La historia de Gabriela Spanic es igual a un dramón venezolano

Cuando la realidad supera a la ficción (o la iguala al menos).

Gabriela Spanic

-Sí, dramón, porque “drama” le queda corto a lo que le sucedió a esta actriz mexicana. Es que ni siquiera parece de película (los guiones son más elevados), parece de teleserie mexicana o venezolana. De esas en las que la protagonista se queda ciega, le roban al hijo, queda en la calle, su pareja (el galán) se va con la mala, tiene un accidente que la deja en silla de ruedas… hasta que en el capítulo final recupera la vista, a su amor, su hijo y la movilidad en las piernas. Increíble, ¿pero cierto? No creo, pero el público que las sigue a la hora de almuerzo igual llora con la pobre niña. Cómo deben haber sufrido cuando se enteraron que el envenenamiento de Gabriela Spanic (36) era en la vida real.

La actriz y modelo mexicana, que siempre actuó de villana, le tocó hacer de víctima en la realidad: hacía cuatro meses que su asistente personal, la argentina Marcia Celeste Fernández Babio (24), la estaba envenenando con sulfuro de amonio y no sólo a ella, también a su madre, su hijo de dos años y a la niñera de éste. A los cuatro les ponía el veneno en las comidas y bebidas.

Quizá la quería matar para quedarse con la mansión, el trabajo y la vida de la actriz o tal vez como venganza por algo que Gabriela le hizo y que nunca supo, como en la película “La mano que mece la cuna” donde la niñera trata de matar a la familia de su jefa, y a ella por supuesto, porque habían hecho que su marido (un ginecólogo abusador) se suicidara. O para quedarse con la pareja de la actriz, o porque siempre quiso estar en la TV y no pudo o como venganza en nombre de la “buena” de alguna de las historias en las que Gabriela hacía de villana donde la hizo sufrir a Marcia como espectadora.

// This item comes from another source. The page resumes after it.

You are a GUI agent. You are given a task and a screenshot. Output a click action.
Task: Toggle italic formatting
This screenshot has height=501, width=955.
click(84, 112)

La asistente llegó en febrero a trabajar con Gabriela y como los síntomas (dolores abdominales, vómito, vértigo, escalofríos, dolor de cabeza y debilidad generalizada) recién comenzaron en abril, nadie sospechó. Hasta que se dieron cuenta que ella era la única que no se enfermaba y que nunca hacía las comidas con la familia. Cuando detuvieron a la asistente, tenía en su cartera dos ampollas con veneno. A pesar de mis especulaciones, todavía no saben por qué trató de matar a la actriz.

Como para un guión de teleserie ¿o no? Tal vez hasta hacen que Gabriela actúe de Marcia en una próxima producción dramática de México.